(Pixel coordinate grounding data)
Segment Open
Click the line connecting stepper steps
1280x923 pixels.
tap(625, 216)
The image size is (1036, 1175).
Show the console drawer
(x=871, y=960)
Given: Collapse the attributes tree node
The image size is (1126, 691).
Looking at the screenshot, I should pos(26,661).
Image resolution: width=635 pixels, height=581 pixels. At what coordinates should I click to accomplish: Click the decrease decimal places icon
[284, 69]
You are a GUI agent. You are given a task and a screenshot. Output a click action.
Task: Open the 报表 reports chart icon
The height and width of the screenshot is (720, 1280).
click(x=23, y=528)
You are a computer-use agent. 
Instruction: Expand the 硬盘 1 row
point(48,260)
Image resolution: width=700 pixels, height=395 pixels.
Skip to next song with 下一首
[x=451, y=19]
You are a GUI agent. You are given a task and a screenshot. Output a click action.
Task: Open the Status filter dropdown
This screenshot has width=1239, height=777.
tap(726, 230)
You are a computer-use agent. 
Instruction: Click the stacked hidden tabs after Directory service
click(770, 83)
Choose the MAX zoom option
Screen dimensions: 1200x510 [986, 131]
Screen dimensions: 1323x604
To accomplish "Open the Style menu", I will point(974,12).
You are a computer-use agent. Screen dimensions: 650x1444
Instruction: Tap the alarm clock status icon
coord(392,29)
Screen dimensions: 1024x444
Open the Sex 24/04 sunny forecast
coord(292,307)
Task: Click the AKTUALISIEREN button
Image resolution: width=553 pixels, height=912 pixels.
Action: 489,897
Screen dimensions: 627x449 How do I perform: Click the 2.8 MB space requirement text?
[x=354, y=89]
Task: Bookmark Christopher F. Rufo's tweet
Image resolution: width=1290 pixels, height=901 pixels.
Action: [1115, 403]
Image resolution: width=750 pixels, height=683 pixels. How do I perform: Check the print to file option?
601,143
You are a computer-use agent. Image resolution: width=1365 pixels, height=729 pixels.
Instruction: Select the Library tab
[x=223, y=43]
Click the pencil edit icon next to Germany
Segment Closed
● **Task brief**
The answer should consist of the lines from the one with "Open the Sex 24/04 sunny forecast" through the last line of the entries, duplicated exactly and nothing more.

● **Exercise output**
Open the Sex 24/04 sunny forecast
coord(292,307)
Task: Click the AKTUALISIEREN button
Image resolution: width=553 pixels, height=912 pixels.
Action: 489,897
Screen dimensions: 627x449 How do I perform: Click the 2.8 MB space requirement text?
[x=354, y=89]
Task: Bookmark Christopher F. Rufo's tweet
Image resolution: width=1290 pixels, height=901 pixels.
Action: [1115, 403]
Image resolution: width=750 pixels, height=683 pixels. How do I perform: Check the print to file option?
601,143
You are a computer-use agent. Image resolution: width=1365 pixels, height=729 pixels.
Instruction: Select the Library tab
[x=223, y=43]
Click the pencil edit icon next to Germany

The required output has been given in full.